Marvel is celebrating Pride Month with a new variant cover series for a number of upcoming Star Wars titles.

Marvel unveiled a new collection of stunning Star Wars variant covers for Pride Month. Starting in June, the covers showcase LGBTQIA+ characters from throughout the galaxy. The covers come from a lineup of LGBTQIA+ talent, with each variant featuring a special Pride version of the series’ title and the official Star Wars Pride logo.

Star Wars: Bounty Hunters #24’s pride variant (on sale from 15 June) comes from Jan Bazaldua and shows T’onga, a former bounty hunter now being pulled back into the action, alongside her wife, Losha. Kho Phon Farrus, Doctor Aphra’s self-proclaimed arch-nemesis, takes the spotlight in Star Wars: Obi-Wan Kenobi #2’s cover (on sale from 22 June) by Derek Charm, followed by Sabé, Saché and Yané, three former handmaids of Padmé Amidala, in Kei Zama’s Star Wars: Darth Vader #24 cover (on sale from 22 June).

Resistance spy Vi Moradi shines in Phil Jimenez’s Star Wars: The Mandalorian #1 variant (on sale from July). Moradi is followed by Resistance Commander Larma D’Acy and pilot/D’Acy’s wife Wrobie Tyce in the Star Wars #25 variant (on sale from 20 July) by JJ Kirby and Jedi Padawans Lula Talisola and Zeen Mrala in Javier Garrón’s Star Wars: Han & Chewbacca #4 variant (on sale from 20 July). Rounding out the series is Doctor Aphra, herself, in Paulina Ganucheau’s Star Wars: Doctor Aphra #22 cover.

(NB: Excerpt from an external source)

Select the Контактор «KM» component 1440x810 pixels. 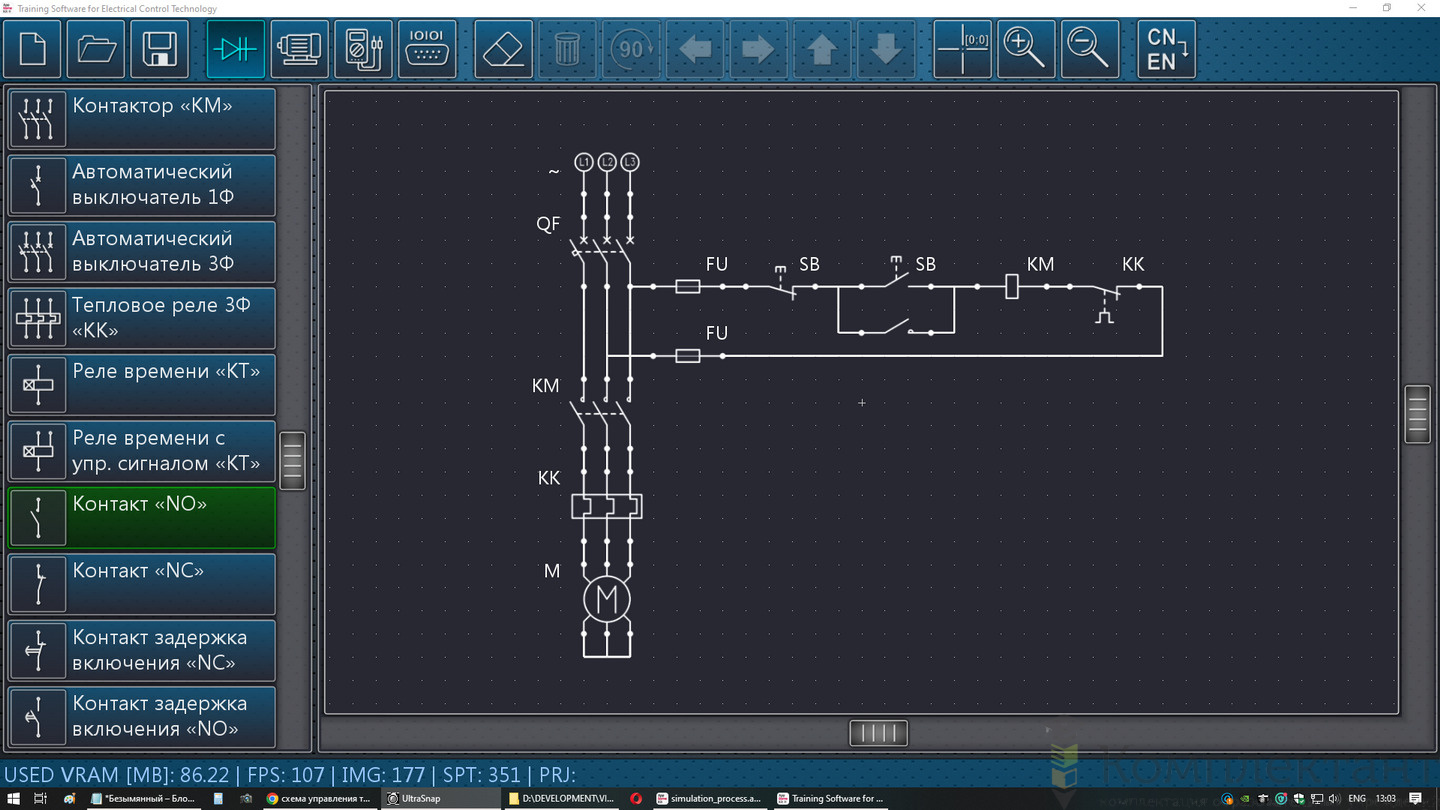pyautogui.click(x=142, y=119)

“For me, it’s one of the greatest honours and pleasures to highlight the wonderful diversity of characters in comics,” Garrón told StarWars.com of working on the series. “Maybe we come to stories because it’s sci-fi, or action, or thriller, or whatever, really. But if we stay in them, if those stories stick with us, it is because of the characters. Lula and Zeen have a beautiful story, as epic as any starfighter battle, and I wanted to showcase that. An intimate, tender and quiet moment together. A loving hug looking at the stars, their destiny! Because in the great scheme of things, even on a galactic level, it’s the small human things that really matter.”

Jimenez agreed, “Star Wars and Marvel are about as culturally relevant as it gets, and to see the support they’re giving the LGBTQIA+ community during Pride Month is something special. I didn’t know much about Vi Moradi before I started researching her for this piece — and I’m hoping now even more people will recognise her and the important role she plays in the Star Wars universe!”

The Star Wars Pride variant covers start going on sale on 15 June from Marvel.